Heracles_Architecture
Heracles Architecture - Multi-Core Cluster

Server name: heracles.ucdenver.pvt


Heracles Multi-core cluster consists of following primary components:

  • Total of 18 nodes distributed as
    • 1 master node
    • 16 compute nodes
    • 1 node with 4 x NVIDIA Tesla P100 GPUs
  • Mellanox SwitchX-2 18-Port QSFP FDR Externally Managed Switch (1U)
    • Non-Blocking Switch Capacity of 2Tb/s
  • 16GB DDR4 2.4GHZ and 128GB SSD per node
  • Each node in the cluster has 2 x Intel Xeon E5-2650v4 Processors with 24 cores (12 cores per Processor)

    Intel® Xeon® Processor E5-2600 v4 Product Family
                               Figure 2. Intel Xeon Processor E5-2600 v4 Product Family

    Cache Hierarchy

    • L1d cache:            32K
    • L1i cache:             32K
    • L2 cache:              256K
    • L3 cache:              30MB

    Master Node - node 1

    The master node is mainly used to manage all computing resources and operations on Heracles cluster and it corresponds to node 1 in the cluster. It is also the machine that users log into, create/edit/compile programs, and submit the programs for execution on compute nodes.

    Users do not run their programs on master node. Repeat: user programs MUST NOT be run on  master node. Instead, they have to be submitted to the compute nodes for execution.

    The master node on Heracles cluster is featured by:
    • 2 x Intel Xeon E5-2650v4 Processors with 24 cores (12 cores per Processor)
    • Intel C612 chipset                 
    • Intel QuickPath Interconnect (QPI) with system bus up to 9.6GT/s
    • 128GB DDR4 2400 MHz ECC/Registered Memory
    • 30MB L3 Cache, DDR4-2400, 9.6 GT/sec QPI, 105W
    • Supports Hyper-Threading
    • HGST SN100 1.6TB NVMe 2.5" Solid State Drive for Ultra-Fast Scratch Space

    Compute Nodes - node 2 to node 17

    Compute nodes execute the jobs submitted by users. From the master node, users may submit programs to execute them on one or more compute nodes.

    There are 16 compute nodes (nodes 2 to 17) on Heracles.

    We have 4 x NumberSmasher-4X Intel Xeon Twin Servers, that containg four compute nodes each one, in a total of 16 compute nodes.
    • Each node has 2 x Intel Xeon E5-2650v4 Broadwell-EP 2.20 GHz Twelve Cores
    • Supports Hyper-Threading, i.e., each core can run two threads that gives a total of 48 threads per node (2 processors x 12 cores per processor x 2 threads per core)
    • 30MB L3 Cache, DDR4-2400, 9.6 GT/sec QPI, 105W
    • 128GB Total Memory per Node @ 2400MHz
    • 120GB Intel DC S3510 2.5" SATA 6Gbps MLC SSD (16nm)  per node
      • SATA 6Gb/s Interface (Supports 3Gb/s)

..........

* **GIVEN EXERCISE**
Print the passage of the Heracles architecture page from "The master node is" up to and including "on compute nodes.", without changing a word.

* **MATERIAL PROVIDED**
..........

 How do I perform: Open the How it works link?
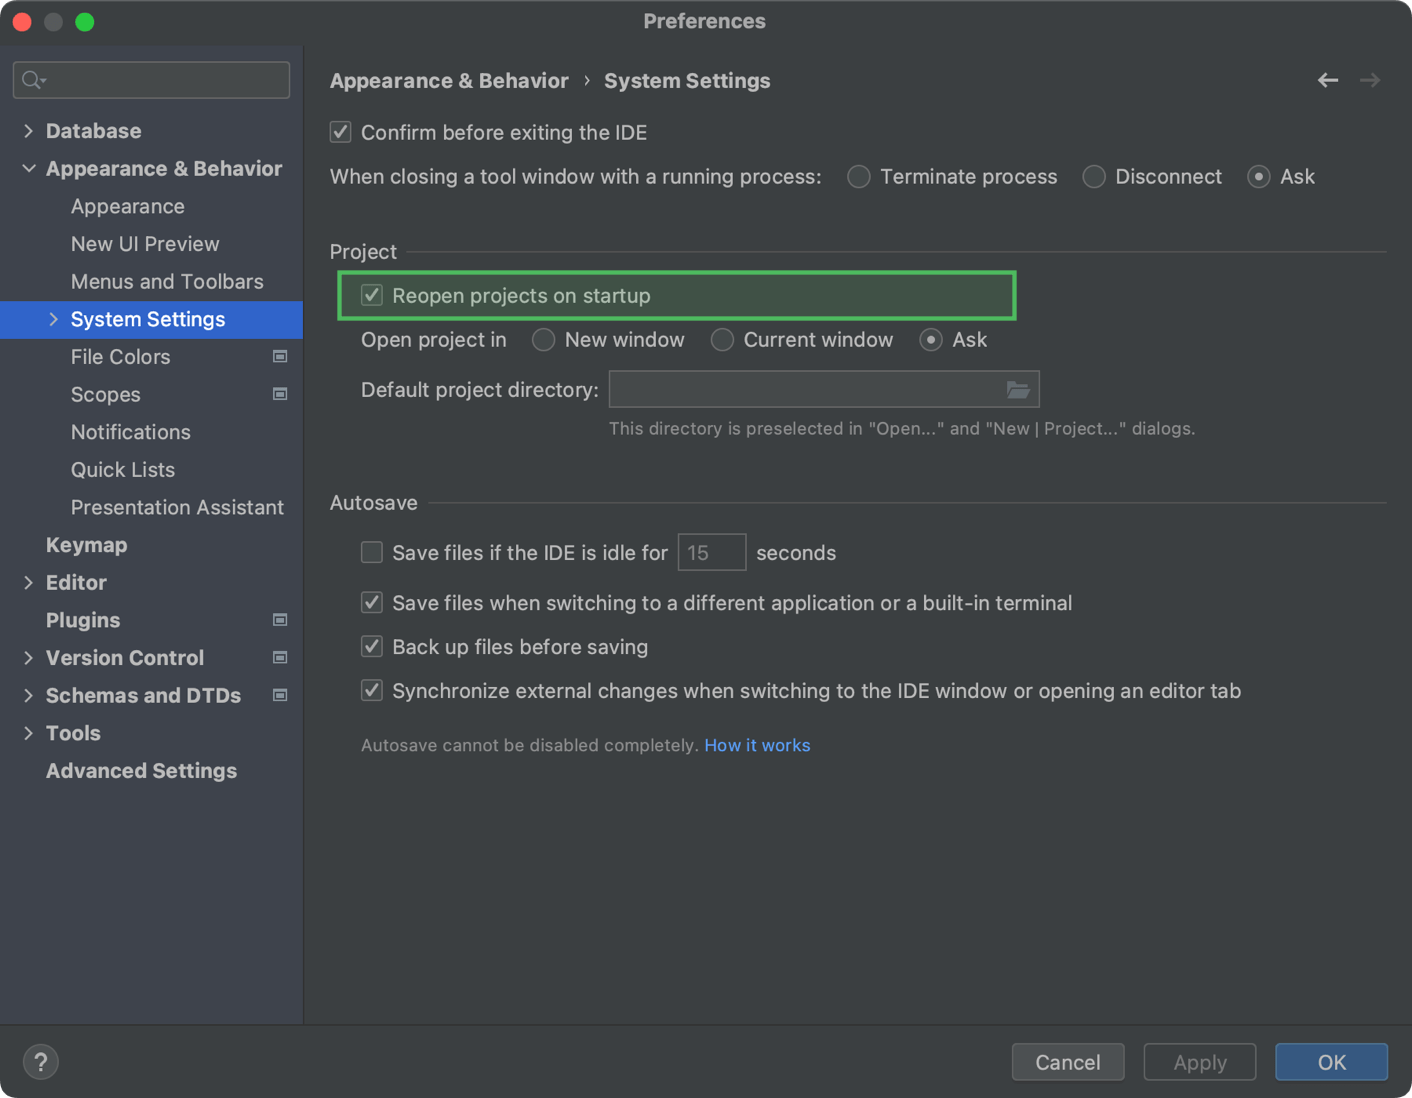click(x=757, y=745)

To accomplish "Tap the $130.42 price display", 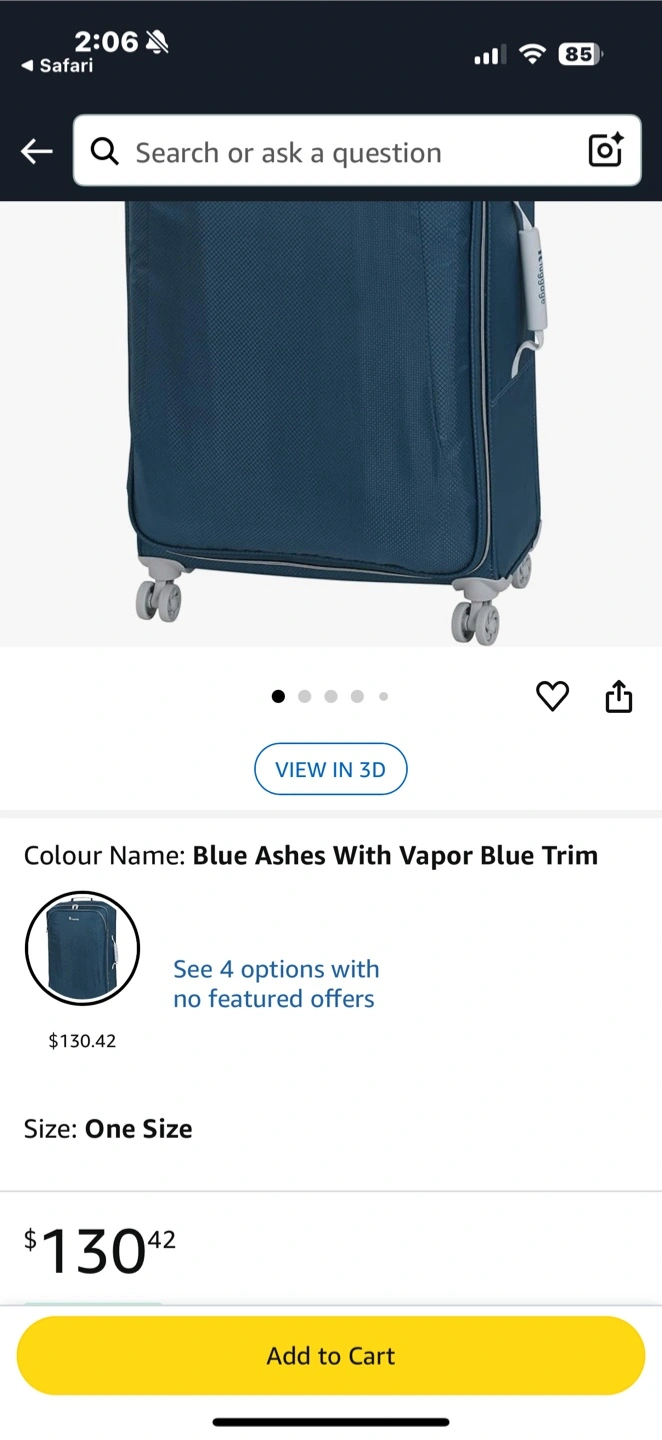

..........

* **COMPLETED TASK**
The master node is mainly used to manage all computing resources and operations on Heracles cluster and it corresponds to node 1 in the cluster. It is also the machine that users log into, create/edit/compile programs, and submit the programs for execution on compute nodes.